アプリで対象サービスのスロット詳細画面を開くと、自動的にログインプロテクトが解除され、解除中の60秒間は、利用者は普段どおりの操作でログインできます。
時間が経過すると再び認証は無効化されるため、第三者による不正な試行を常時遮断しつつ、必要なときだけ安全にログインできる仕組みです。
利便性を損なわず、不要な認証受付時間を最小限に抑えることで、高いセキュリティを実現します。
ログインプロテクトの仕組み
正しいユーザーが認証を行う際、まず4Loginアプリを起動し、パスワード表示画面を開きます。この「パスワード表示画面を開く」という操作が、「これからパスワードを入力する」という合図となり、ログインプロテクトサーバーへ送信されます。
ログインプロテクトサーバーは、ユーザーごとにログイン受付時間を管理しています。合図を受信すると、4Loginサーバーはその時点から1分間のみログインを待ち受ける状態になります。この制限時間内にユーザーがパスワードを入力した場合のみ、認証が実行されます。

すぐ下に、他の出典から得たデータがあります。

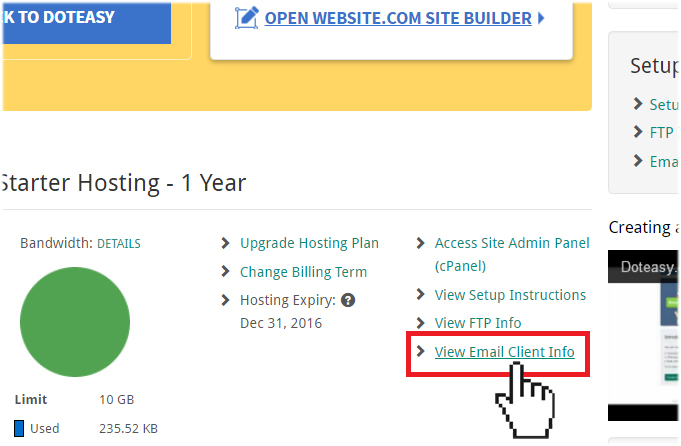Screen dimensions: 681x446
Task: Open Website.com Site Builder link
Action: 398,18
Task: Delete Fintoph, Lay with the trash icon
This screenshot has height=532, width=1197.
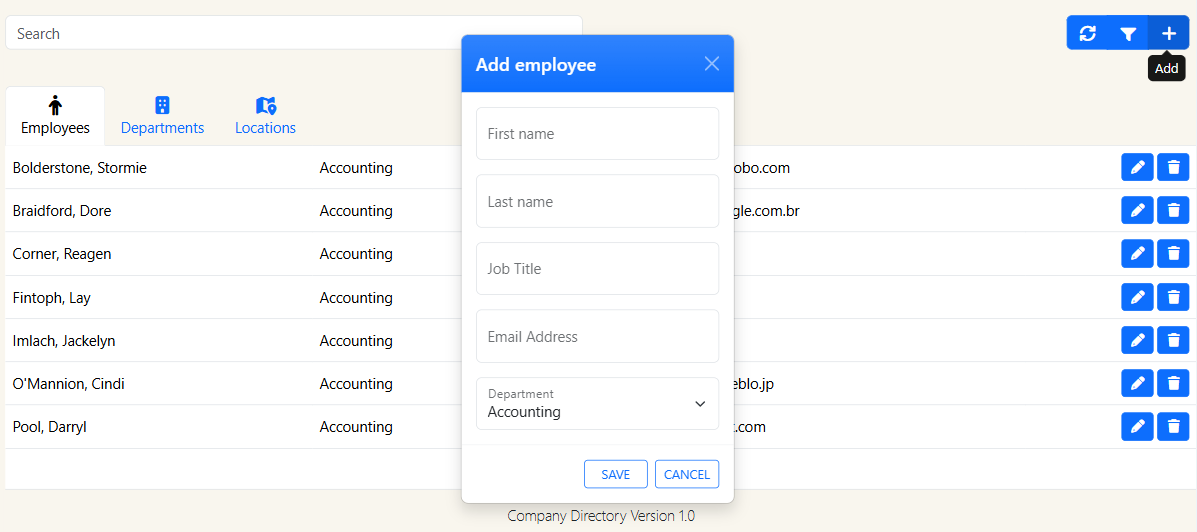Action: (1173, 298)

逆に言えば、ログインプロテクトサーバーに合図が送信されていない状態では、4Loginサーバーはパスワードの判定自体を行いません。そのため、正規の操作を行っていない第三者によるパスワード入力は、そもそも受け付けられません。 この仕組みにより、正しいスマートフォンと正しく登録された4Loginアプリを保持している人だけが認証可能となり、「所有していること」を証明する所有者認証の本質を実現しています。